UNITED STATES COURT OF FEDERAL CLAIMS

PIETRO SCARSELLI )

) No.: 1:17-cv-00507

Plaintiff, )

) (Judge Firestone)

v. )

)

THE UNITED STATES OF AMERICA, )

)

Defendant. )

PLAINTIFF’S MOTION FOR JUDGMENT

ON THE ADMINISTRATIVE RECORD

Herein, plaintiff moves this Court for Judgment on the Administrative Record. As set forth herein, the decision of the Board for Correction of Naval Records denying plaintiff relief for his discharge under circumstances where the Marine Corps denied plaintiff substantial rights, failed to provide the plaintiff with the benefit of the bargain struck in order to obtain his surrender of Constitutional rights and affirmative use of the fruits of that denial to involuntarily discharge plaintiff constituted arbitrary and capricious decision-making and its decision failed to comply with law and regulation governing military administrative due process and discharges rendering plaintiff’s discharge in violation of law and regulation denying plaintiff military pay to which he otherwise would have been entitled under the provisions of the Military Pay Act, 37 U.S.C. § 204(a).

Facts Relevant to All Counts

Plaintiff entered active duty in the United States Marine Corps as an enlisted member, AR 1422, and was selected for the Enlisted Commissioning Program and Commissioned as a Marine Corps Officer on April 17, 1995. AR 1575, AR 1562. Through April 2009, plaintiff had a very successful Marine Corps career, AR 1562, and had been selected for promotion to Lieutenant Colonel on the FY 2011 Active Duty Lieutenant Colonel Selection Board. AR 0913, AR 1186, AR 1388. By law, officer promotions require that the selected officer be “best qualified” among those officers determined by the promotion selection board to be “fully qualified” for promotion. 10 U.S.C. § 617(a).

In April 2009, plaintiff was serving as the Provost Marshal at Marine Corps Air Ground Combat Center (“MCAGCC”), Twenty-nine Palms, California. AR 1518.

On 11 May 09, the Chief of Staff, Marine Corps Air Ground Task Force Training Command, MCAGCC, appointed Mr. David N. Gill, the Command Inspector General, to conduct an IG investigation into allegations of misconduct by plaintiff. AR 0141 (GE-3).

The Command Inspector General (IG) investigation was not conducted in accordance with the Navy Marine Corps Assistance and Investigation Manual.
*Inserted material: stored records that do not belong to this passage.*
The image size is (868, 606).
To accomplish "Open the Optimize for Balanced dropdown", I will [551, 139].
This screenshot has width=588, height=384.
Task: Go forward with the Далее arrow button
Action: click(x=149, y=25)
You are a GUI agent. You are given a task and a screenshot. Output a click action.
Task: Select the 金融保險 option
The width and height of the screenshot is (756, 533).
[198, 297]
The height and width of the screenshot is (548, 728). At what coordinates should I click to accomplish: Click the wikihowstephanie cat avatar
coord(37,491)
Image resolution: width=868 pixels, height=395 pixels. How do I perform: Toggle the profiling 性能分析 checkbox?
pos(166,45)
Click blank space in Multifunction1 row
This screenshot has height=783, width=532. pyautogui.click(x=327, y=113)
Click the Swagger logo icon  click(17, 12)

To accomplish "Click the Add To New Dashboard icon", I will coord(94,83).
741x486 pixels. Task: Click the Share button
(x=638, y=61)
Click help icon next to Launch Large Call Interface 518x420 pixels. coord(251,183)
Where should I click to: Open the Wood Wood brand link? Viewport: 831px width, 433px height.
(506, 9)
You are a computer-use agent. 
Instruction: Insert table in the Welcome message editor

Rather than obtaining narrative statements from witnesses, as is called for by the Assistance and Investigation Manual, the Investigating Officer used a “cookie cutter” questionnaire and made notes of his interpretation of the witnesses’ answers. Id.

On 2 November 2009, as a result of the findings of the IG investigation, court-martial charges were preferred against plaintiff for alleged violations of Article 81, UCMJ (Conspiracy) , Article 90, UCMJ (Willfully Disobeying a Superior Commissioned Officer), Article 92 (8 Specifications) (Orders Violation and Negligent Dereliction of Duty), Article 93, UCMJ (3 Specifications) (Cruelty and Maltreatment), Article 107, UCMJ (3 Specifications of False Official Statement), and Article 134, UCMJ (6 Specifications) (Fraternization, Obstructing Justice, and Solicit ing Another to Commit an Offense). AR 0094-0098.

The Commanding General, Marine Corps Air Ground Task Force Training Command, referred the charges to trial by General Court-Martial on December 18, 2009.[1] AR 0095. Following referral of charges, plaintiff’s defense counsel negotiated a pre-trial agreement which required plaintiff to plead guilty to specified charges at Commanding General’s non-judicial punishment (“NJP”) in return for dismissal of all other charges “with prejudice.” AR 0100-0104.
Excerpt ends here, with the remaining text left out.